■ WHAT IS BEING ASKED: Write out the data between the lines holding "You are a GUI" and "pos(178,181)", inclusive, and leave the pictures out of your answer.

■ RECORDED DATA:

= = = = =

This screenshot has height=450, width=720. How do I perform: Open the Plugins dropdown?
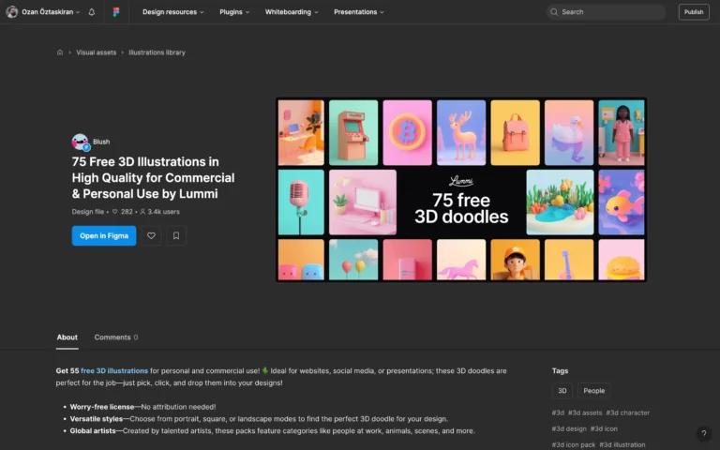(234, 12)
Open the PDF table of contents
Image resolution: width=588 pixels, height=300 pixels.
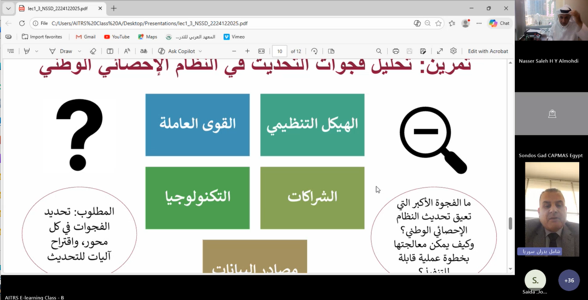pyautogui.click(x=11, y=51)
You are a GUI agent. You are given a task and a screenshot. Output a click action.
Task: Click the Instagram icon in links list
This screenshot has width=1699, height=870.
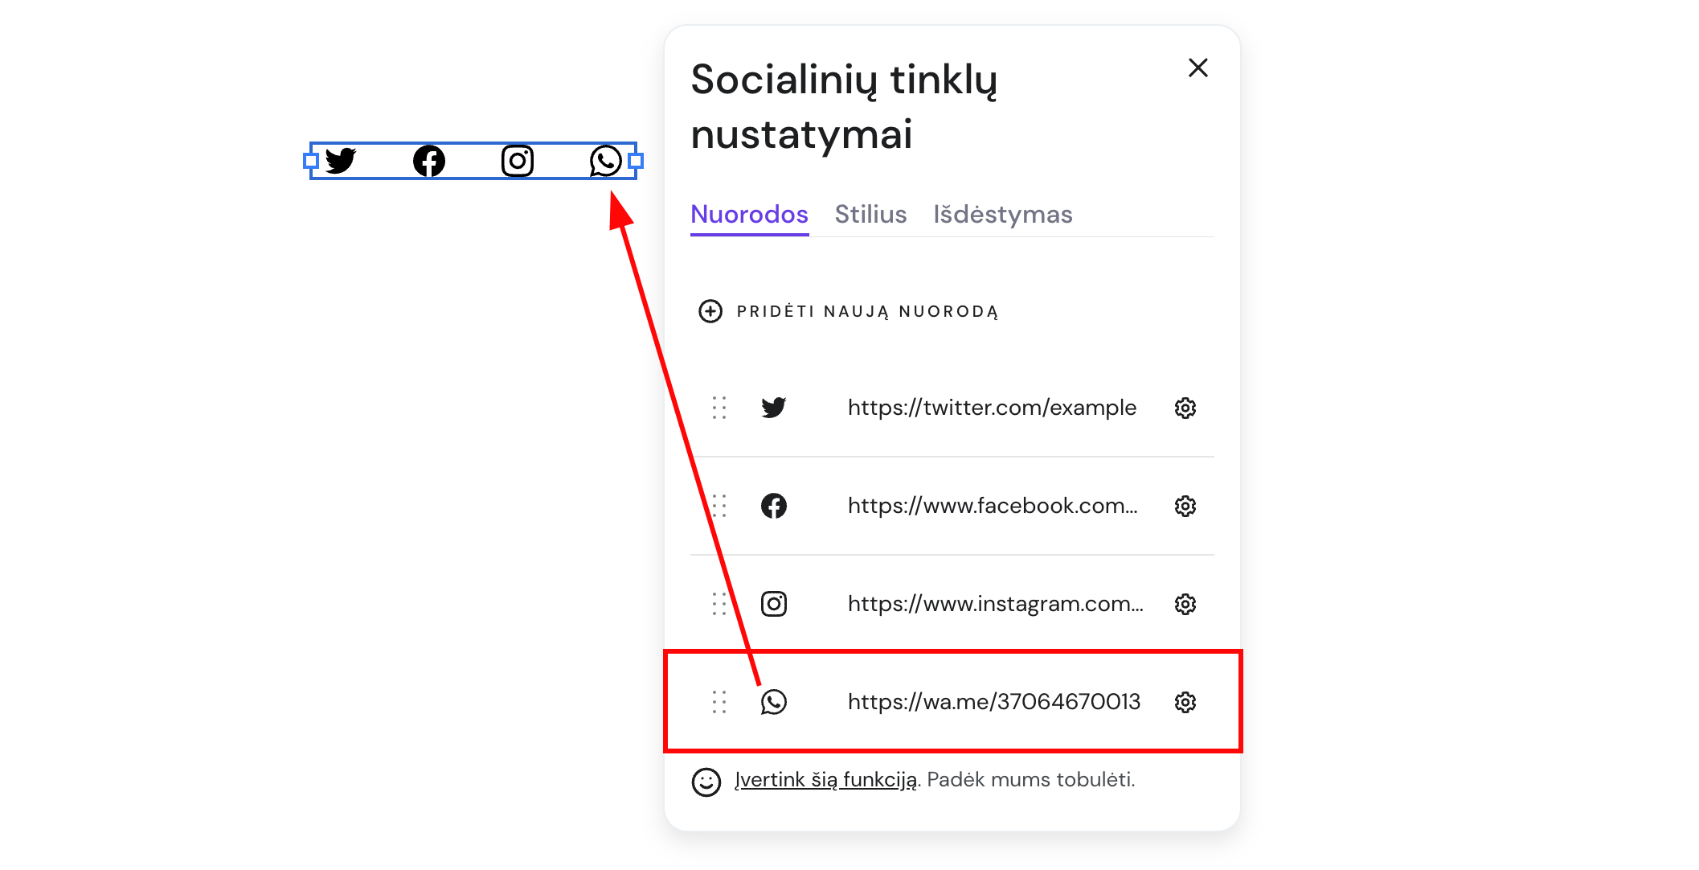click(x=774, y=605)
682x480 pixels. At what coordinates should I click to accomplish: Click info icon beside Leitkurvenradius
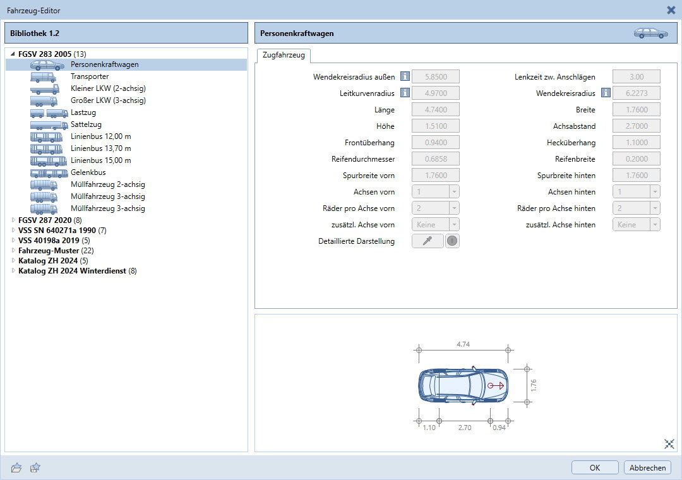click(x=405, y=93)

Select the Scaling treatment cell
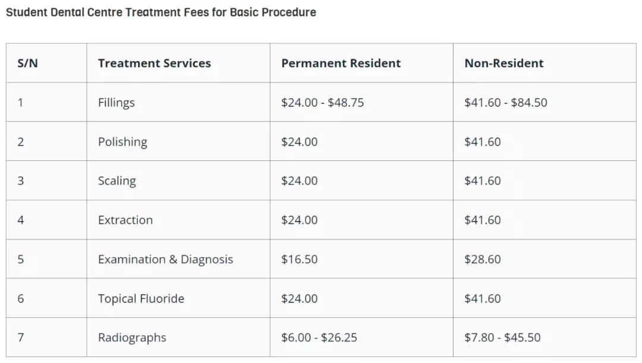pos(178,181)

= = = = =

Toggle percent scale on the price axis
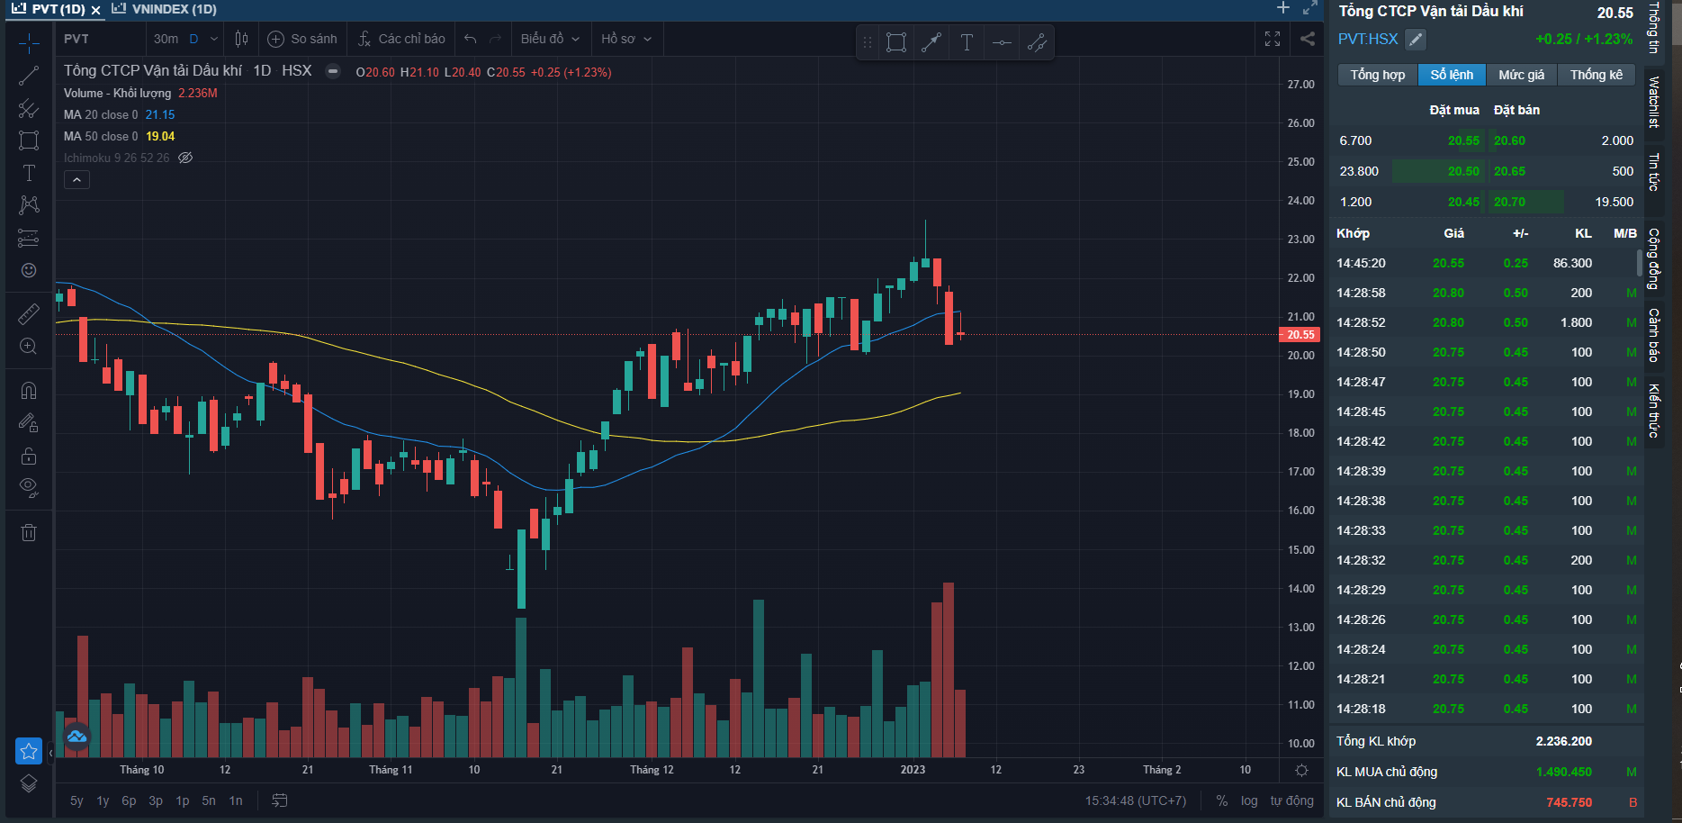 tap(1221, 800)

= = = = =

■ CORRECT RESULT:
You are a GUI agent. You are given a task and a screenshot. Output a click action.
Task: Click the Instagram icon in links list
This screenshot has width=1699, height=870.
click(x=774, y=605)
682x480 pixels. At what coordinates should I click to accomplish: Click info icon beside Leitkurvenradius
click(x=405, y=93)

Select the Scaling treatment cell
pos(178,181)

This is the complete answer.